BeST -- A Novel Source Selection Metric for Transfer Learning
Ashutosh Soni, Peizhong Ju, Atilla Eryilmaz, Ness B. Shroff
TL;DR
BeST tackles the challenge of selecting the most transferable pre-trained source model for a target task with limited data. It introduces a quantization-based task-similarity metric that operates on the source model outputs in a black-box setting, and identifies an optimal quantization level $q^*$ via ternary search to estimate transferability without training. The method yields a score $M$ that correlates strongly with actual transfer performance and delivers substantial runtime savings over full transfer training across MNIST, CIFAR10, and Imagenette experiments, while remaining architecture-indifferent.
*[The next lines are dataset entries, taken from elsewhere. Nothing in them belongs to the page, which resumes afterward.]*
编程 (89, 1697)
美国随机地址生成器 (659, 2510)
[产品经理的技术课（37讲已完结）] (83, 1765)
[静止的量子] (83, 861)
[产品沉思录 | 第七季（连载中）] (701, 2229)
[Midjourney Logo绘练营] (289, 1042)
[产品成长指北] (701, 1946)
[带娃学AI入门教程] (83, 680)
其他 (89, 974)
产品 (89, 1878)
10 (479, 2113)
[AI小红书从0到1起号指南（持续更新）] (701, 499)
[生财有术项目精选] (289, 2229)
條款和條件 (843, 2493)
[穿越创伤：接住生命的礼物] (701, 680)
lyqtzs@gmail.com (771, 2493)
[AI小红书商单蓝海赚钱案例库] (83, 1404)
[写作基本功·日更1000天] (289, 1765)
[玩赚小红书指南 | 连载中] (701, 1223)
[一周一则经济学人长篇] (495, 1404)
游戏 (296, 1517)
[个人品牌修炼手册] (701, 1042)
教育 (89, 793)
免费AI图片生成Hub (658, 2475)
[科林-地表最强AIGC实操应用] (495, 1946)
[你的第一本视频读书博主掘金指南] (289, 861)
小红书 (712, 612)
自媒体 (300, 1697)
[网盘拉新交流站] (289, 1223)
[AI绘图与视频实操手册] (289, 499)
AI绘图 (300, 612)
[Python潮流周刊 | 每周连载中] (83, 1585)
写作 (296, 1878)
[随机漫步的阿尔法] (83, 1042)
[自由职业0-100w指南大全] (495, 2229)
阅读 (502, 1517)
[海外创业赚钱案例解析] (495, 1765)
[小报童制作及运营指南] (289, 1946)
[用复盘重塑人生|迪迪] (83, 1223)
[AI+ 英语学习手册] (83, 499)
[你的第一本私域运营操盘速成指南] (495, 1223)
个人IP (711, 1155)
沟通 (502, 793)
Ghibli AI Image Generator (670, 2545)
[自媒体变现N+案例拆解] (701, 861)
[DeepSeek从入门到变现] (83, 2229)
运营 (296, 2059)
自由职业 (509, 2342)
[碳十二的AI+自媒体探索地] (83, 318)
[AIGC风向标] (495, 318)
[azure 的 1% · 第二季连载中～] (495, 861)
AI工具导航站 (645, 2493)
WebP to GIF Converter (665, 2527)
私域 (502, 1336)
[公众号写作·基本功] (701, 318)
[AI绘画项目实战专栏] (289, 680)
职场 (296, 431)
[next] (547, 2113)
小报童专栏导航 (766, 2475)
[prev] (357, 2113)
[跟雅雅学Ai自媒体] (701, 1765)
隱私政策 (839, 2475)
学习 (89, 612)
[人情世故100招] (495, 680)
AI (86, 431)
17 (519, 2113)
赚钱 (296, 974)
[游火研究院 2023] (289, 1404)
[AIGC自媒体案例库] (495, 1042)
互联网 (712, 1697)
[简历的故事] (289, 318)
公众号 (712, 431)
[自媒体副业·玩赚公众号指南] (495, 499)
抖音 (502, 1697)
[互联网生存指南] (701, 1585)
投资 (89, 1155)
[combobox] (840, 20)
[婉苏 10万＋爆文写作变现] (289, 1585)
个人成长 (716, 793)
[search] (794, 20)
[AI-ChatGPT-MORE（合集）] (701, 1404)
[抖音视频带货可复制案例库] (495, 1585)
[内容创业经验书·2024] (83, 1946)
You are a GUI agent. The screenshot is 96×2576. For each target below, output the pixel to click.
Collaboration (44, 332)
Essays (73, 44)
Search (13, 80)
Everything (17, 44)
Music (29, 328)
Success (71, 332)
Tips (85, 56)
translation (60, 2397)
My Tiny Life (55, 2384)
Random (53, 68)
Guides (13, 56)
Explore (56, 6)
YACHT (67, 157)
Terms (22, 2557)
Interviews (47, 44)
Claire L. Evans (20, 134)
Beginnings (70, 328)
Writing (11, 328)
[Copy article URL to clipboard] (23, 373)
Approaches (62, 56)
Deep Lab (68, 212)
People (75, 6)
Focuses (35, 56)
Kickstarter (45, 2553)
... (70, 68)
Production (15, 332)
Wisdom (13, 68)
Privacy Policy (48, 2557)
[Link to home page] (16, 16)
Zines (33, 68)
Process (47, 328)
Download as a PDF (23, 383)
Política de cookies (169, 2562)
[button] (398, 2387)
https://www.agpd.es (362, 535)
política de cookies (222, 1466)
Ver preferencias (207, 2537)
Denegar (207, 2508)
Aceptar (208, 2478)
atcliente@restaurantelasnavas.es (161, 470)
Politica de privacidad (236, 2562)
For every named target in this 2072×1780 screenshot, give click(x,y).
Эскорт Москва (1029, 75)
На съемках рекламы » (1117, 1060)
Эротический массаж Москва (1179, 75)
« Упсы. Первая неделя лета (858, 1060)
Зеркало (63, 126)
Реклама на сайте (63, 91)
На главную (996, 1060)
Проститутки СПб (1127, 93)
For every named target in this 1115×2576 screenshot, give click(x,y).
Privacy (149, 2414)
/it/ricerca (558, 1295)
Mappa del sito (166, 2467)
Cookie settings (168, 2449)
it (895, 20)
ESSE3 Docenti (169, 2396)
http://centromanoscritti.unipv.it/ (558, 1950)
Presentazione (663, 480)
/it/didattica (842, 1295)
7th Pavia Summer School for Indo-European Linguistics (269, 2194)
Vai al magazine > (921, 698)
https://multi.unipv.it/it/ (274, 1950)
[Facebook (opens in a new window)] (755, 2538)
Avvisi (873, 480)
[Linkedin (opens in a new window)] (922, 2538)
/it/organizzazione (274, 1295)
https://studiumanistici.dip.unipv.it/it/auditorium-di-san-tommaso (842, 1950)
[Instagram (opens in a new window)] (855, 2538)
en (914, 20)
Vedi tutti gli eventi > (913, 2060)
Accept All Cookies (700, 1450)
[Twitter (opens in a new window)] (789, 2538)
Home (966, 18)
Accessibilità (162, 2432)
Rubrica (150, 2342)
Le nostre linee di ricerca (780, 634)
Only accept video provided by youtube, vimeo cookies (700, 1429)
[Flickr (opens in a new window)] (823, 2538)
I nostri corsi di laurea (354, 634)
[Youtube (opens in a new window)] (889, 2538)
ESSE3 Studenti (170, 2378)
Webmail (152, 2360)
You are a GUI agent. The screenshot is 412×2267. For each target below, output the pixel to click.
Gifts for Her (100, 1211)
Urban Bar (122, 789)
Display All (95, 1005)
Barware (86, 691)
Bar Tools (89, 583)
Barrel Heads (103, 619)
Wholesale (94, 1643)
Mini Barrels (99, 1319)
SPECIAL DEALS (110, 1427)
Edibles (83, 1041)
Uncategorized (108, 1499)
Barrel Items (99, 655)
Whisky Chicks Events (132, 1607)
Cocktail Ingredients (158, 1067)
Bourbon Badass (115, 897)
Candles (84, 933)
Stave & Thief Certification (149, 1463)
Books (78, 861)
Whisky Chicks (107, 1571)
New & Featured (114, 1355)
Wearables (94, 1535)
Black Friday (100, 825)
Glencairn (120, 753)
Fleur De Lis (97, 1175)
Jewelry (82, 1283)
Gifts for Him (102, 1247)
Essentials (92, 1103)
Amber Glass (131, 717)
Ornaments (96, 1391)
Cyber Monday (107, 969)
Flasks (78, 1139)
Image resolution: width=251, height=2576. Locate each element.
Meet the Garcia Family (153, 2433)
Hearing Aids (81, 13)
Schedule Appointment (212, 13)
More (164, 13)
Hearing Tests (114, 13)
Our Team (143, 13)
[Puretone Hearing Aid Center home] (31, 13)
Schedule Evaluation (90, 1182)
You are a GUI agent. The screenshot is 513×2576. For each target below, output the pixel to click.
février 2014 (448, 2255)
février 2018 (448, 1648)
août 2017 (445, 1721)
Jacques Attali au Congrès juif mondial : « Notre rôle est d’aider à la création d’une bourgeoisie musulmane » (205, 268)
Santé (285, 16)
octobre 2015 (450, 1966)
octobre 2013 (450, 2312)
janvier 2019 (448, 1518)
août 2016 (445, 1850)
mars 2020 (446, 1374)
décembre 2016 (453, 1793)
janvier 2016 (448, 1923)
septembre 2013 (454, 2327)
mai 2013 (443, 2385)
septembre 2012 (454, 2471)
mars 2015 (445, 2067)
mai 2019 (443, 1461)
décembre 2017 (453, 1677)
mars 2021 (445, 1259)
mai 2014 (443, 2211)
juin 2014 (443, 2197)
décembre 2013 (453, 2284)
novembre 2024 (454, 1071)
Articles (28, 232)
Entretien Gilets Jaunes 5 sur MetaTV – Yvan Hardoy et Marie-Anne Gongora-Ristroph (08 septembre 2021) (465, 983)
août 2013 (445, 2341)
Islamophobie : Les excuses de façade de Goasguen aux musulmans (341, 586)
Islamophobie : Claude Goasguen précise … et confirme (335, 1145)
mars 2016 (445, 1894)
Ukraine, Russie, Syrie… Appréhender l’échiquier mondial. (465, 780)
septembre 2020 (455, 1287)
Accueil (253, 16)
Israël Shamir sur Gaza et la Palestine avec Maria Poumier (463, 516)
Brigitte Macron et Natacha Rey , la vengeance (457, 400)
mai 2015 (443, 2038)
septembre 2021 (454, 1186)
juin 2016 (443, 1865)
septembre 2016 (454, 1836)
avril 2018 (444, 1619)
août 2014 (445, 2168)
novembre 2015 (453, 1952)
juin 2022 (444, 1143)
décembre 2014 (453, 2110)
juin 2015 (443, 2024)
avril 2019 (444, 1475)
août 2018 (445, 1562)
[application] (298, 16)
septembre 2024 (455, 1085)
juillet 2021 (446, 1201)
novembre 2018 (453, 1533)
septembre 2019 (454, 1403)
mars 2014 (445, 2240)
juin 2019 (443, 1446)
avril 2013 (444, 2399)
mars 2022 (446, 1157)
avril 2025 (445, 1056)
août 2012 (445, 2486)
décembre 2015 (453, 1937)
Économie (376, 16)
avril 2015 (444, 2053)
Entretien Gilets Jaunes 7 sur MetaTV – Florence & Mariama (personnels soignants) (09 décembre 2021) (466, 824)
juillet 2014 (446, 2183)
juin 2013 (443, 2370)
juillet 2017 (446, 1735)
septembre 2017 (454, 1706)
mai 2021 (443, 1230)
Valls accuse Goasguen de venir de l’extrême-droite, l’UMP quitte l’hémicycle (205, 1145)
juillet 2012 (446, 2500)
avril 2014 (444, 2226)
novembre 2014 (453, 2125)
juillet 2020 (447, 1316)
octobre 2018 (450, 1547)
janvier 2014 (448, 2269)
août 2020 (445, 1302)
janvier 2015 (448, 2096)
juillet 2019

The work demonstrates robust ranking fidelity, but notes scalability challenges for multiclass settings, pointing to future work to improve scalability and generalization.
Abstract
One of the most fundamental, and yet relatively less explored, goals in transfer learning is the efficient means of selecting top candidates from a large number of previously trained models (optimized for various "source" tasks) that would perform the best for a new "target" task with a limited amount of data. In this paper, we undertake this goal by developing a novel task-similarity metric (BeST) and an associated method that consistently performs well in identifying the most transferrable source(s) for a given task. In particular, our design employs an innovative quantization-level optimization procedure in the context of classification tasks that yields a measure of similarity between a source model and the given target data. The procedure uses a concept similar to early stopping (usually implemented to train deep neural networks (DNNs) to ensure generalization) to derive a function that approximates the transfer learning mapping without training. The advantage of our metric is that it can be quickly computed to identify the top candidate(s) for a given target task before a computationally intensive transfer operation (typically using DNNs) can be implemented between the selected source and the target task. As such, our metric can provide significant computational savings for transfer learning from a selection of a large number of possible source models. Through extensive experimental evaluations, we establish that our metric performs well over different datasets and varying numbers of data samples.